## EXERCISE INSTRUCTIONS:
Summarize the excerpt on interest rate repricing and credit risk in two sentences.

## ARTICLE:

Begin

Repricing of floating rate financial instruments is mostly done on intervals of three months or six months. Interest on fixed rate financial
instruments is fixed until maturity of instrument. Financial instruments that are not subject to interest rate risk were not included in
the above tables.
Credit Risk
We trade only with recognized, creditworthy third parties. It is our policy that all customers who wish to trade on credit terms are subject
to credit verification procedures. In addition, receivable balances are monitored on an ongoing basis to reduce our exposure to bad
debts.
With respect to credit risk arising from our other financial assets, which comprise cash and cash equivalents, certain derivative
instruments, our exposure to credit risk arises from default of the counterparty, with a maximum exposure equal to the carrying amount
of these instruments.

End

## EXTRACTED INFORMATION:

Begin

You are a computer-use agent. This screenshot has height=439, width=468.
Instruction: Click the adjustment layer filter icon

End
Begin

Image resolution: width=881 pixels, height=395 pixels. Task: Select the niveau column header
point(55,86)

End

## TASK OUTPUT:
Floating rate financial instruments are mostly repriced at intervals of three or six months, while interest on fixed rate instruments remains fixed until maturity. Regarding credit risk, trade is conducted only with recognized, creditworthy third parties: customers seeking credit terms undergo verification, receivable balances are monitored on an ongoing basis, and for other financial assets such as cash, cash equivalents and certain derivative instruments, the maximum exposure from counterparty default equals their carrying amount.